References
Reflex anoxic seizure: an important diagnosis to remember
Abstract
Children may present with a sudden collapsing episode, and the paramedic team is often requested to attend such emergencies. It is important that these episodes are correctly categorised as being either epileptic or non-epileptic events. A reflex anoxic seizure (RAS) is one such presentation. RAS is a paroxysmal, spontaneously-reversing, brief episode of asystole triggered by pain, fear or anxiety.
RAS occur due to a brief stoppage of the heart caused by overactivity of the vagus nerve. This is usually triggered by an unpleasant stimulus, following which the child may appear pale and lifeless. The diagnosis is usually made by a paediatrician but it is important that the paramedic team are aware of this condition.
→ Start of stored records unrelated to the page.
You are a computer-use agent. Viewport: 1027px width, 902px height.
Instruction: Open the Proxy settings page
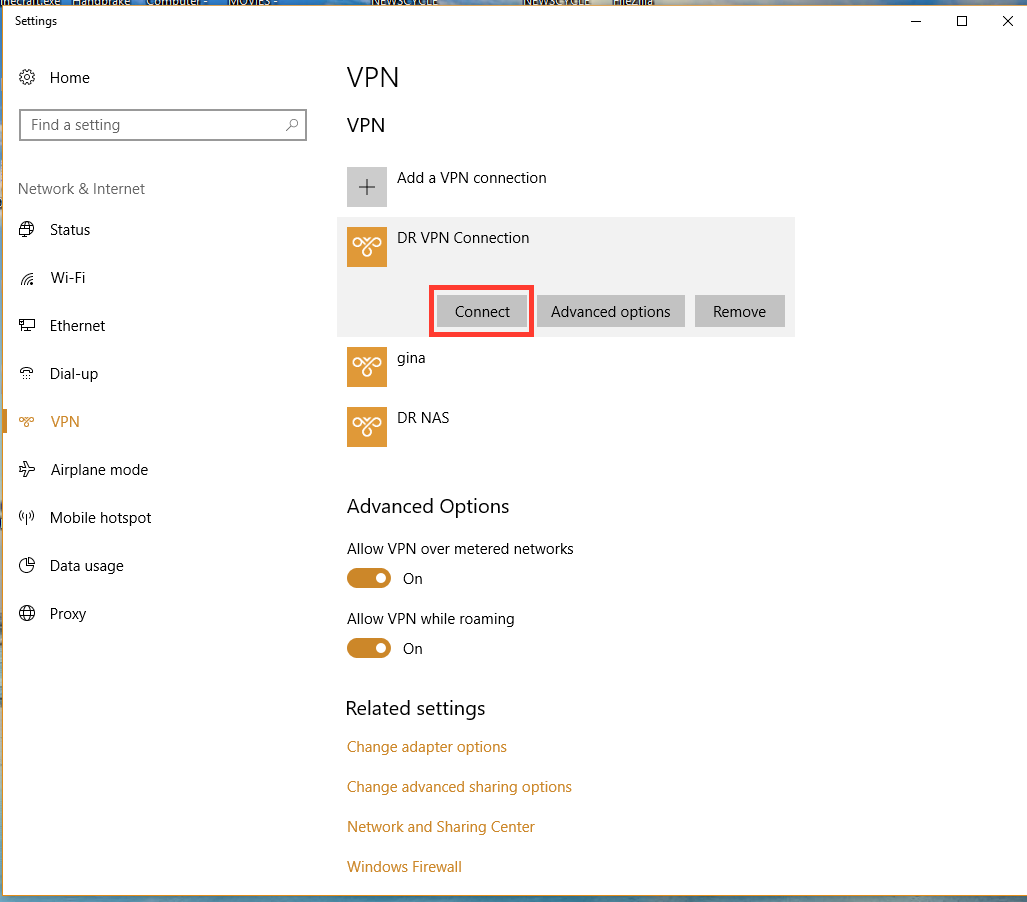(67, 614)
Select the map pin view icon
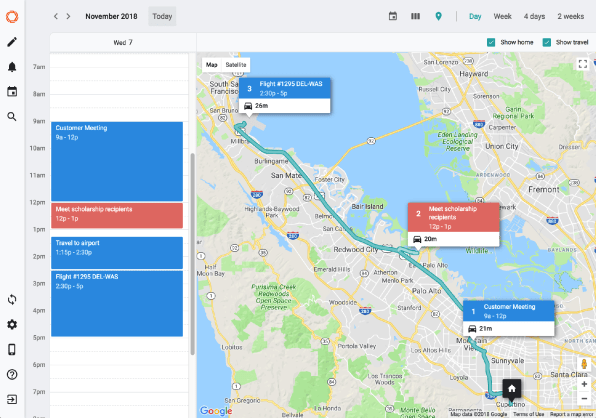596x418 pixels. click(438, 16)
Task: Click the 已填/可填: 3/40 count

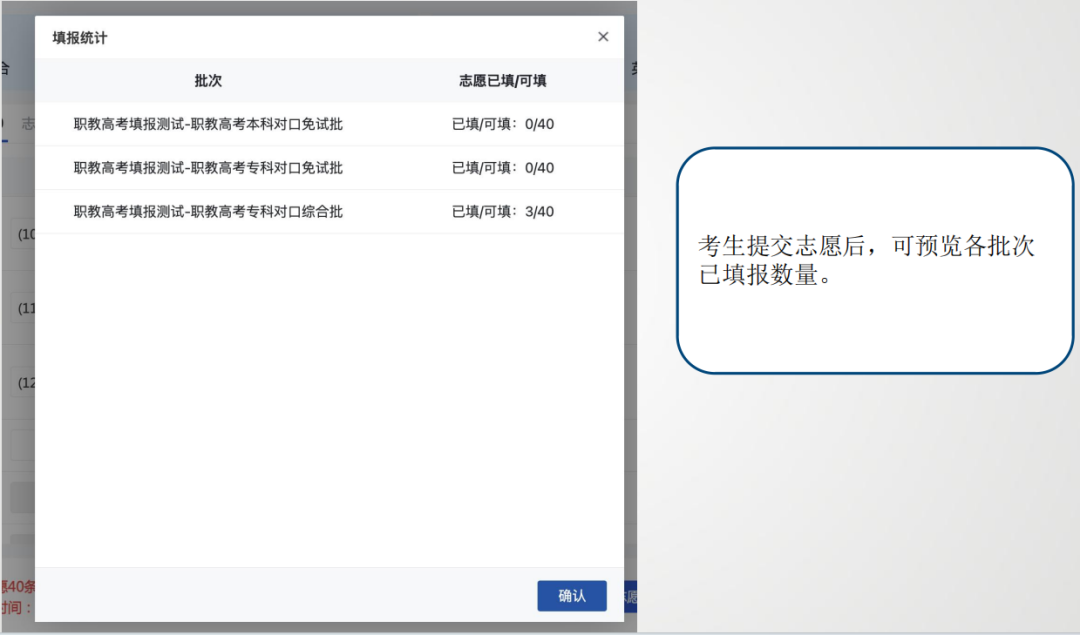Action: [x=502, y=212]
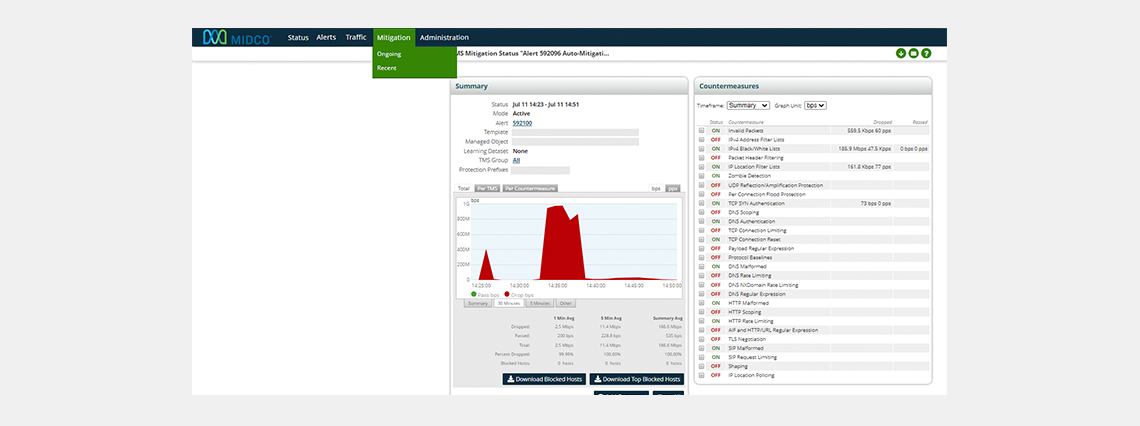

A child with a diagnosis of RAS may be managed by reassurance from paramedic practitioners if the child is judged to be well after an episode.
Reflex anoxic seizure (RAS) is a paroxysmal, spontaneously resolving, short-lived episode of pronounced bradycardia or transient asystole. It causes relative cerebral ischaemia, thereby inducing an anoxic ‘seizure’ or ‘attack’. A RAS is also referred to as pallid syncope or a white breath-holding attack (Blackmore, 1998; Bower, 1984; Meyer, 2009; Martin et al, 2010).
These events are usually triggered by painful or frightening stimuli causing excessive vagal stimulation and often can be misdiagnosed as epileptic seizures (Appleton, 1993; Hindley et al, 2006; Tidy, 2012). It is estimated that RAS affects up to 0.8% of preschool children (Tidy, 2012). A paramedic team may be requested to attend to a child after an episode of RAS. It is important for the team to remain aware of this relatively common but under-recognised condition. In this article we present a case of a five year old girl who was diagnosed with RAS followed by a discussion of the condition itself. Some practical points are provided which will be helpful in managing children with RAS in the pre-hospital setting.